++++ Extract provided
The Dwight D. Eisenhower Army Medical Center (EAMC) is a 93-bed medical treatment facility located on Fort Gordon, Ga., located near Augusta, Georgia that previously served as the headquarters of the Army's Southeast Regional Medical Command (SERMC). SERMC oversaw the Army's hospitals and clinics within the southeastern United States and Puerto Rico. SERMC was renamed Southern Regional Medical Command (SRMC) and was relocated to San Antonio in 2009.
The hospital started as Camp Gordon Station Hospital in 1941, caring for World War II casualties and dependents. It was closed in 1946, but reopened as Camp Gordon became the more permanent Fort Gordon during the Cold War. The hospital's current building, opened for patients in 1976, replaced sprawling wooden buildings from the World War II era. During the building's dedication a year prior its opening, it was dedicated in honor of former General of the U.S. Army and President Dwight D. Eisenhower, who made his farewell address to the Army at Fort Gordon in 1961. During one visit in 1965 he suffered a heart attack and was treated in a large private suite in the old hospital for two weeks before being sent to Walter Reed in Washington by train.
++++++++
Problems to work on:
1 - List every year that appears in the passage on Eisenhower Army Medical Center, in the order they occur.
2 - Translate this sentence from the passage on Eisenhower Army Medical Center into Spanish: "SERMC oversaw the Army's hospitals and clinics within the southeastern United States and Puerto Rico."
3 - In the passage on Eisenhower Army Medical Center, turn the paragraph beginning "The hospital started as Camp Gordon Station Hospital" into a bulleted list of its main facts.
++++ Data under study
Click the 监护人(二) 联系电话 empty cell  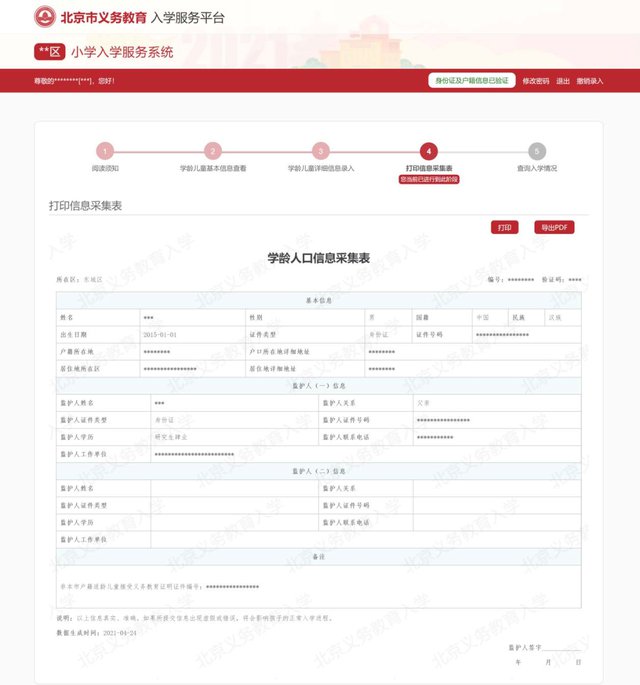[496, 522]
++++++++
++++ Data under study
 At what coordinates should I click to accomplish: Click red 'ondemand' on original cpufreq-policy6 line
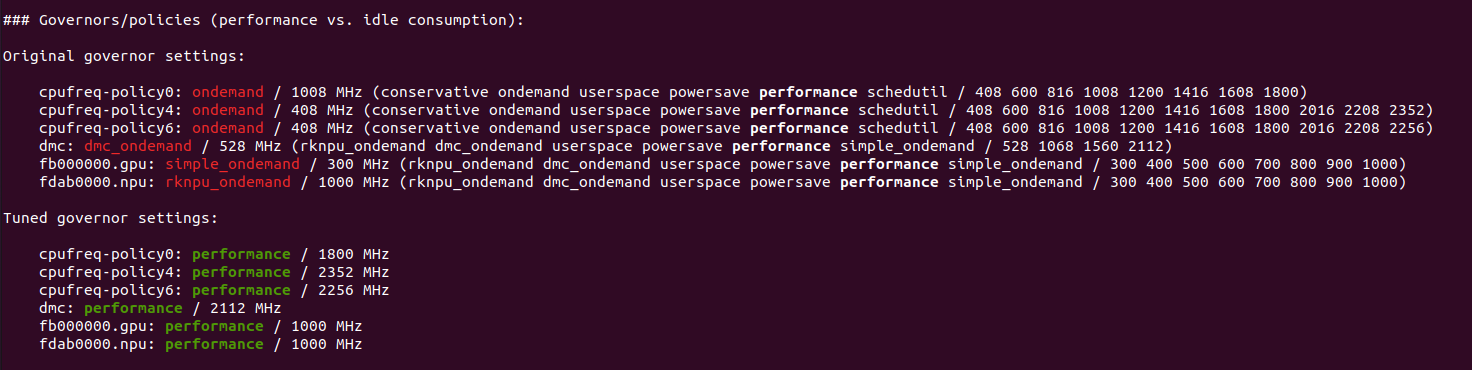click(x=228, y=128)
++++++++
Responses:
1 - 2009, 1941, 1946, 1976, 1961, 1965

2 - El SERMC supervisaba los hospitales y clínicas del Ejército en el sureste de Estados Unidos y Puerto Rico.

3 -
- Began in 1941 as Camp Gordon Station Hospital, caring for World War II casualties and dependents.
- Closed in 1946, then reopened when Camp Gordon became the more permanent Fort Gordon during the Cold War.
- The current building opened for patients in 1976, replacing sprawling wooden World War II-era buildings.
- Dedicated a year before opening in honor of Dwight D. Eisenhower, former General of the U.S. Army and President, who gave his farewell address to the Army at Fort Gordon in 1961.
- In 1965 Eisenhower had a heart attack during a visit and spent two weeks in a large private suite in the old hospital before going to Walter Reed in Washington by train.